An operating agreement refers to a legal document outlining the rules and structural makeup of a limited liability company, or an LLC. The operating agreement recognizes the members of the LLC and lists how any business regarding the LLC will be conducted, such as voting procedures, how the funds will be allocated, and disciplinary mechanisms.
In most states, the law does not require an operating agreement to be filed with the state for an LLC to operate; it’s an internal agreement created to help establish how the LLC will operate. That being said, creating an operating agreement can be a huge benefit to the LLC.
Proof of Ownership
When it comes to questions of ownership, it’s always good to have the deed available.
Because most state laws don’t require an operating agreement for an LLC, the members don’t have to register their names and addresses on the group’s Certificate of Organization. While that may be a relief for anyone who prefers a certain level of anonymity, it can also create problems when establishing ownership of the LLC. A person claiming to be a member could try to conduct financial transactions in the LLC’s name without proper authority.

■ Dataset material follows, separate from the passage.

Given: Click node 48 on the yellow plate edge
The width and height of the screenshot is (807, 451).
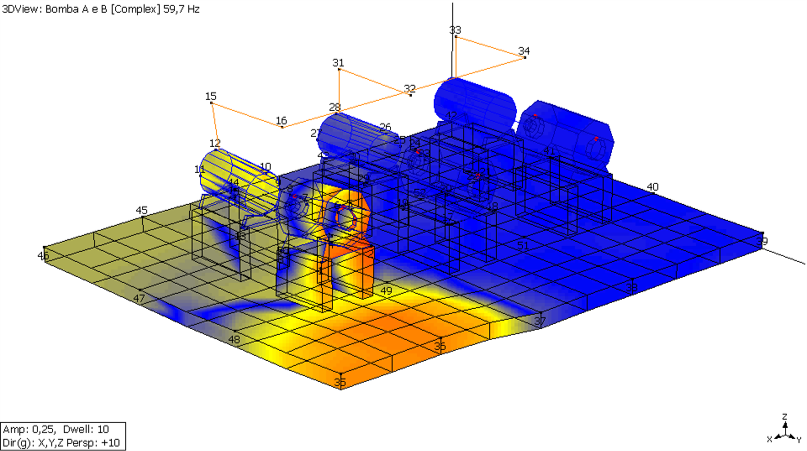Looking at the screenshot, I should 234,340.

Since the operating agreement lists the members, it will eliminate questions of business legitimacy and safeguard the LLC’s operational integrity.
Settler of Internal Disputes
Every organization has people, and sometimes those people disagree about how the organization should function. If you’re going to fight, it’s good to have the rules of engagement ready beforehand.
Because the operating agreement includes rules for conducting business, the document can help serve as a guide to settle debates and quickly end disputes. While the contesting parties may not be satisfied with the final outcome of a dispute, they can take some comfort in knowing the problem was handled according to the rules established for the LLC by the operating agreement.
Maintain Liability Status
It’s important to legally separate the LLC entity from the owners to make use of the limited liability protection offered by the LLC.
While this can be accomplished through general steps like keeping LLC spending completely separate from the individual members’ spending, an operating agreement can provide proof of how the LLC should be operating. If the LLC ever gets hit with a lawsuit, the operating agreement can demonstrate how the members conduct business.
Things to Include
Because most states do not require an operating agreement to form an LLC, the rules set forth by an operating agreement can cover anything the founding members want to include.
For example, a transfer of membership interests will explain how a member’s power can be transferred to another when that person leaves. Bookkeeping procedures show how funds get collected and where they get distributed, providing business transparency. Management outlines show the chain of leadership, and voting rights detail how decisions will be made by the members.